### Brano proposto

⁂

Gregorio X volle i vescovi vicino alla gente e donò il necessario per costruire questa splendida cattedrale dentro le mura urbiche. Il Papa che qui attende la Resurrezione ci interpella ancora oggi sull’opera della Chiesa e l’incidenza della fede nella nostra città. Questo è il senso della celebrazione odierna”. 
Non è mancato un ricordo personale dettato dalla recente visita di Bartolomeo, Patriarca Ecumenico di Costantinopoli, lo scorso 26 ottobre, allorché si fermò in preghiera di fronte alle spoglie mortali di questo grande Papa. “Mi sono profondamente commosso – ha confessato il presule – davanti a quel gesto di Bartolomeo. L’attualità del messaggio è palese. La sfida anche per questa nostra comunità aretina è esaltante e aiuta a recuperare le grandi vedute che ci porteranno fuori dalle difficoltà del presente. Gregorio X è il Papa di Marco Polo e del primo contatto la Chiesa e la Cina. Per le nostre piazza passarono queste misure e ci danno ancor oggi coraggio. Predicare il Vangelo ad ogni creatura, “purché…in ogni maniera Cristo venga annunziato” è un programma di vita che si fonda sulla certezza che i valori cristiani hanno una intrinseca capacità di risanare la città dell’uomo”.

⁂

### Elenco delle voci

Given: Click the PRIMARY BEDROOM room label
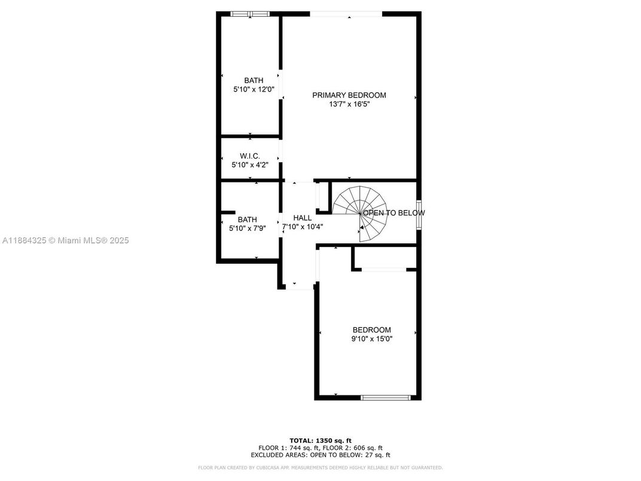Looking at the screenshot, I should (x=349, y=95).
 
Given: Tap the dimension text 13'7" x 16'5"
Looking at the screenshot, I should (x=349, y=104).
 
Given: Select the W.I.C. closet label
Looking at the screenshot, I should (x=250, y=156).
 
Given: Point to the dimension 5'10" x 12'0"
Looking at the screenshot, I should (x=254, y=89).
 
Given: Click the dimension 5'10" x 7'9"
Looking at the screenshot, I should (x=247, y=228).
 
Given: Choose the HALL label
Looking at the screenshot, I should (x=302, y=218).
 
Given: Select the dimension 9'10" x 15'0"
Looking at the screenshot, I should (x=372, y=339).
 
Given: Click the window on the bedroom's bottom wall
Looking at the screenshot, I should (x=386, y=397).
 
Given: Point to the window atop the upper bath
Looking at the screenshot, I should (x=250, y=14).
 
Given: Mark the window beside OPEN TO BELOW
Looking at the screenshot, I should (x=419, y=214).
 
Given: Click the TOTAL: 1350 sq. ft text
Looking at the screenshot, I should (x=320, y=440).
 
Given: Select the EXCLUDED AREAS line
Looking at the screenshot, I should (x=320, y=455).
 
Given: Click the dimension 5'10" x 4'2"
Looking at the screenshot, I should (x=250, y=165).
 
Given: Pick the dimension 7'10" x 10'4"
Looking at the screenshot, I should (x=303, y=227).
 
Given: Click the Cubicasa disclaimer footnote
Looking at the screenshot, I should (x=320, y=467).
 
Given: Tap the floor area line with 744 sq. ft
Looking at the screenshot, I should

⁂

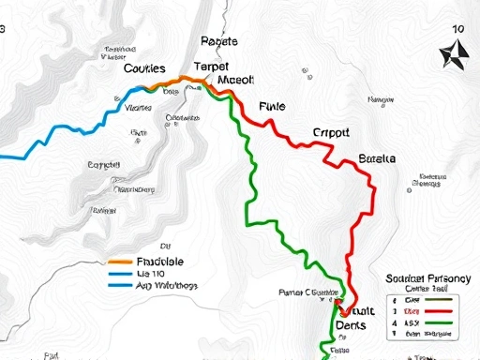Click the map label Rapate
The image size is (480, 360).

⁂

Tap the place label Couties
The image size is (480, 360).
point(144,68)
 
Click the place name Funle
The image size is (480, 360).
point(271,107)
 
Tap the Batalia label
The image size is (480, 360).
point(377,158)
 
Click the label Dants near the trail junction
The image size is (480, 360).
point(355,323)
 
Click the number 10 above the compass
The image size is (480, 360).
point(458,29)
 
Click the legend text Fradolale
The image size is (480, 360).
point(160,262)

⁂

### Sfide
[1] Riduci a un elenco puntato il paragrafo del brano su Gregorio X che comincia con «Non è mancato un ricordo personale», conservandone i fatti principali.
[2] Scrivi il seguito del brano su Gregorio X, riprendendo dopo la sua ultima frase.
Le voci non hanno alcun legame con il brano.

### Soluzioni
[1]
- Il presule ricorda la visita di Bartolomeo, Patriarca Ecumenico di Costantinopoli, lo scorso 26 ottobre, quando si fermò in preghiera davanti alle spoglie mortali di Gregorio X.
- Il presule confessa di essersi profondamente commosso per quel gesto.
- Secondo lui, l'attualità del messaggio è palese e la sfida per la comunità aretina è esaltante.
- La sfida aiuta a recuperare le grandi vedute che porteranno fuori dalle difficoltà del presente.
- Gregorio X è il Papa di Marco Polo e del primo contatto tra la Chiesa e la Cina.
- Predicare il Vangelo ad ogni creatura è un programma di vita.
- Questo programma si fonda sulla certezza che i valori cristiani hanno una intrinseca capacità di risanare la città dell'uomo.

[2]
E allora cosa possiamo noi oggi imparare dal Beato Gregorio? 
“Che le diversità sono una ricchezza; solo le divisioni sono opera del maligno – ha sottolineato con forza mons. Fontana -. Le relazioni anche con le culture più lontane sono una risorsa, l’accoglienza degli altri una via da percorrere. Il tema ha ancora una grande attualità nella nostra terra e ci induce a riflessioni che meritano di essere privilegiate, laddove si cerchi davvero il bene comune e la difesa dei più piccoli”.
 
Quanto è attuale il messaggio di Gregorio X?  “Con coraggio si mise alla difesa dei poveri. Mise la scomunica a chi avesse provato a fare l’usura, che è un male terribile, sempre in agguato. Quando l’economia si fa incurante dei bisogni dei piccoli, quando si mina la sopravvivenza dei meno abbienti e, pur di raggiungere i propri scopi, si ignora il disagio delle fasce più deboli della società non vi può essere la benedizione del Signore”.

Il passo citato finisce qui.